- From Holtzman's original 1961 "Inkblot Perception and Personality" book showing an inkblot and pointing out different areas. The text provides some example interpretations and how these are scored.
- MeSH: D006698

= Holtzman Inkblot Technique =

Projective personality test

The Holtzman Inkblot Technique (HIT), also known as the Holtzman Inkblot Test, is an ink blot test aimed at detecting personality and was conceived by Wayne H. Holtzman and colleagues. It was first introduced in 1961 as a projective personality test similar to the Rorschach test. The HIT is a standardized measurement. The Holtzman Inkblot Test was developed as an attempt to address some controversial issues surrounding the Rorschach test.

==Purpose==

Holtzman inkblots interpretation are graded according to a number of pre-defined criteria.

The Holtzman Inkblot Test (HIT) was invented as an attempt to address some issues surrounding the Rorschach Inkblot Test. The HIT was used to assess the personal structure of the subject.

==Scoring==
The scoring includes 22 variables covering the aspects of the patient's response to the inkblot.

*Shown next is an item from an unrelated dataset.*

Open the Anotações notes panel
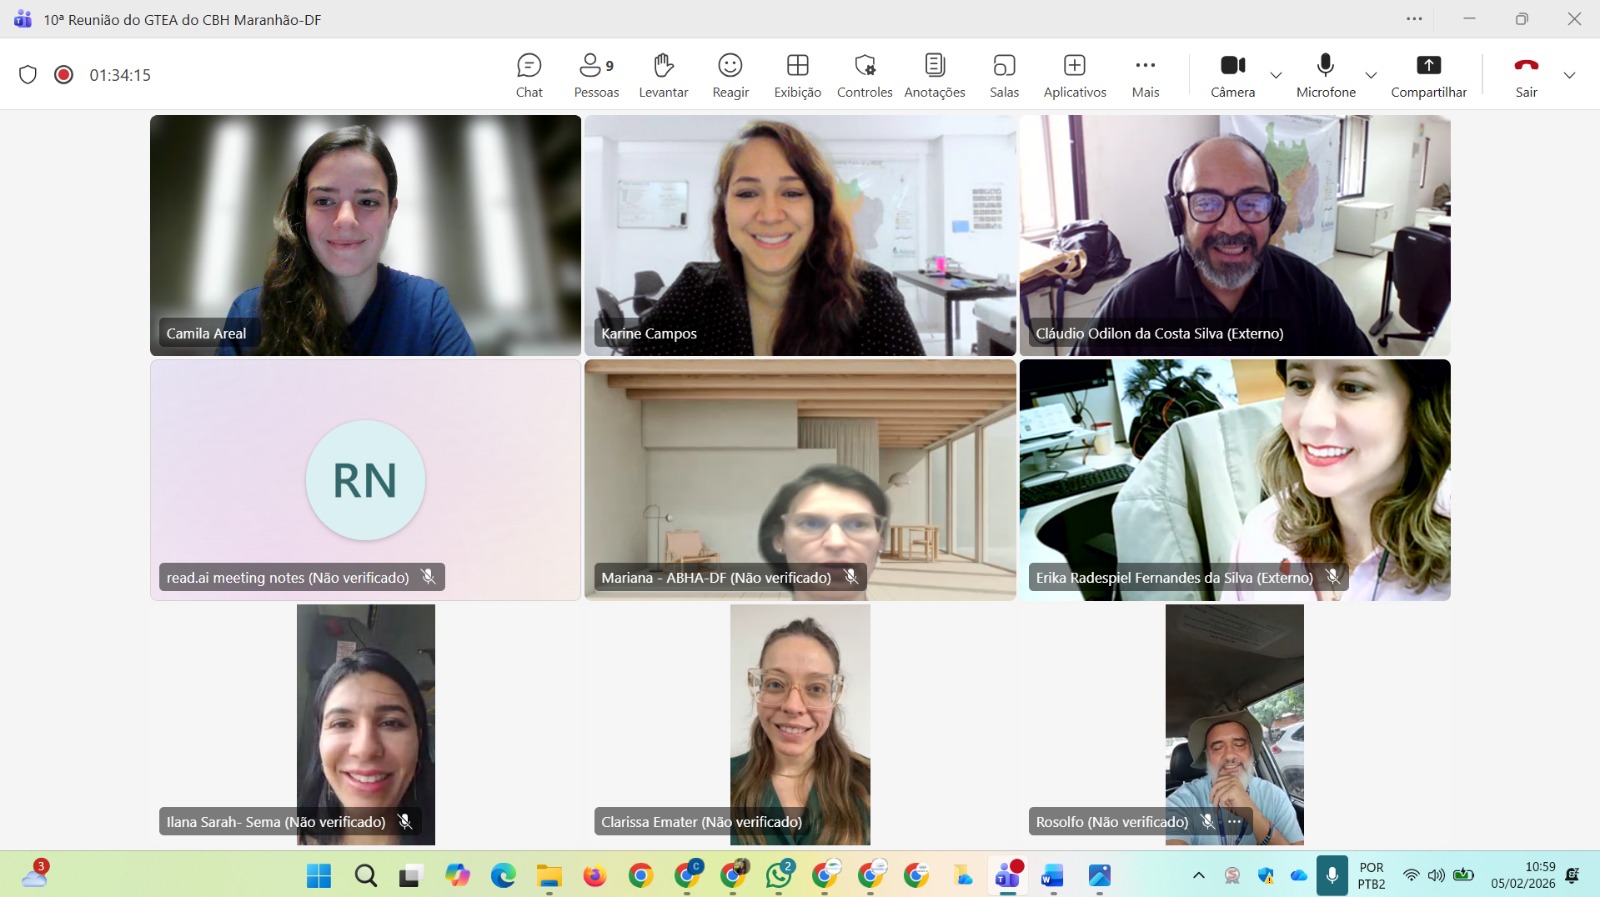Image resolution: width=1600 pixels, height=897 pixels. pos(934,75)
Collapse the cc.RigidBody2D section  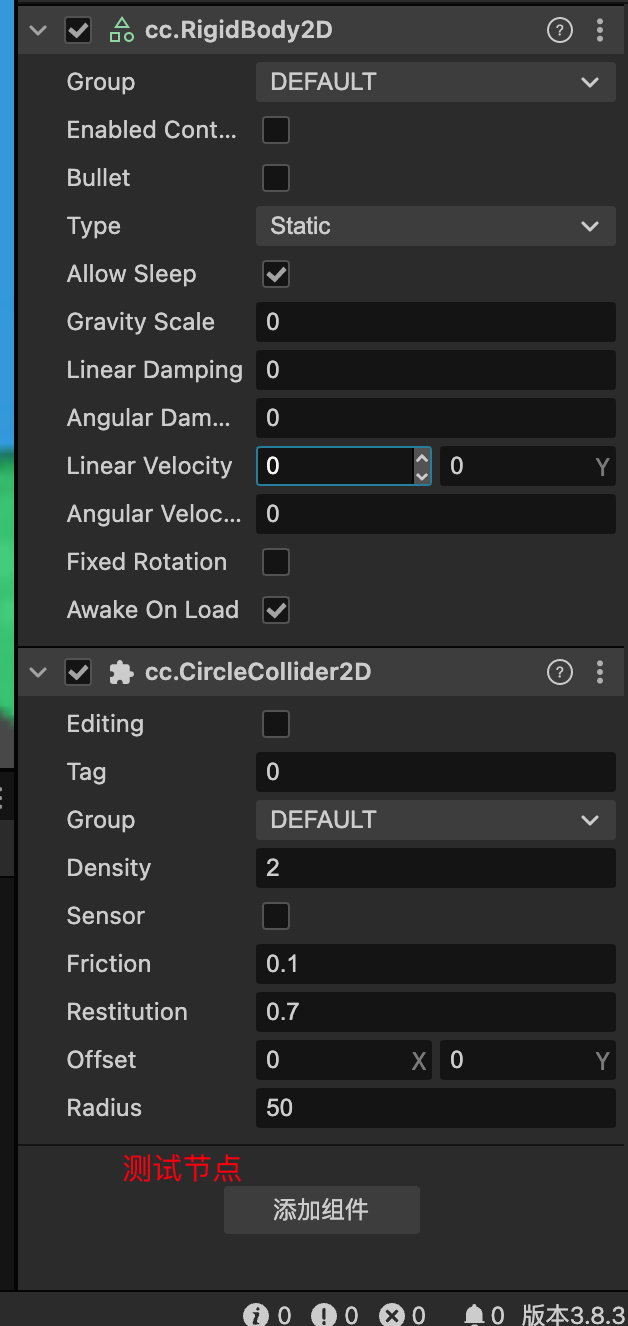pyautogui.click(x=39, y=30)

Many different variables apply when scoring.

===22 variables and abbreviations applied===

| No. | Variable | Abbrev. | Description |
|---|---|---|---|
| 1 | Reaction Time | (RT) | the time in seconds from the presentation of the inkblot to the beginning of the first response |
| 2 | Rejection | (R) | score 1 when subject returns inkblot to examiner without giving a scorable response; otherwise score 0 |
| 3 | Location | (L) | tendency to break down blot into smaller fragments. score 0=use of whole blot, 1=large area, 2=smaller area |
| 4 | Space | (S) | score 1=true figure-ground reversals; score 0 otherwise |
| 5 | Form Definiteness | (FD) | the definiteness of the form of the concept reported, regardless of the goodness of fit to the inkblot. a 5-point scale with 0=very vague and 4=very specific |
| 6 | Form Appropriateness | (FA) | the goodness of fit of the form of the percept to the form of the inkblot. Score 0=poor 1=fair, 2=good |
| 7 | Color | (C) | the apparent primacy of color, including black, gray and white, as a response-determinant. score 0=no use of color, 1=secondary to form, 2=primary determinant with some form present, 3=primary determinant |
| 8 | Shading | (Sh) | the apparent primacy of shading as response determinant. 0=no use of shading, 1=secondary to form, 2=used as primary determinant but some form is present, 3= primary determinant |
| 9 | Movement | (M) | the energy level of movement or potential movement ascribed to the percept, regardless of content. 0=none, 1=static potential, 2=casual, 3=dynamic, 4=violent movement |
| 10 | Pathognomic Verbalization | (V) | degree of autistic, bizarre thinking evident in the response as rated on a five scale. |
| 11 | Integration | (I) | score 1=organization of 2 or more adequately perceived blot elements into a larger whole |
| 12 | Human | (H) | degree of human quality in the content of response |
| 13 | Animal | (A) | degree of animal quality in the content |
| 14 | Anatomy | (At) | degree of "gut-like" quality in the content |
| 15 | Sex | (Sx) | degree of sexual quality in the content |
| 16 | Abstract | (Ab) | degree of abstract quality in the content |
| 17 | Anxiety | (Ax) | degree of anxiety or fantasy content as indicated by emotions and attitudes, expressive behavior, symbolism, or cultural stereotypes of fear. |
| 18 | Hostility | (Hs) | signs of hostility or fantasy content |
| 19 | Barrier | (Br) | reference to any protective covering, shell, membrane or skin that may be symbolically related to the perception of body image boundaries. |
| 20 | Penetration | (Pn) | concept that may be symbolic of an individual's feeling that his body exterior is of little protective value and can be easily penetrated |
| 21 | Balance | (B) | overt concern for the symmetry-asymmetry feature of the inkblot. |
| 22 | Popular | (P) | percept occurred at least 14% of the time among normal subjects |

==Test standardization==
Holtzman and Swartz (1983) undertook a review of 25 years of research on the standardization of the HIT. They reported that:

22 quantitative variables were developed covering most of the scoring categories and dimensions used with the Rorschach. High reliability coefficients have been reported in a large number of investigations. Although the HIT has been in clinical use for 25 yrs, norms for several important clinical reference groups have been established (e.g., schizophrenics, depressives, delinquents, neurotics, and alcoholics). The 6 factors representing the most important variables have proven useful in clinical applications of the HIT. A large number of studies have confirmed the technique's differential validity, supported by findings from longitudinal, cross-sectional, and cross-cultural investigations. Several hundred studies have been published on the relationships between HIT variables and other measures of personality. Still other investigations of external validity have been conducted using physiological and behavioral measures as well as personality questionnaires. Results from studies using the German version of the HIT are summarized and recent advances with the HIT are discussed.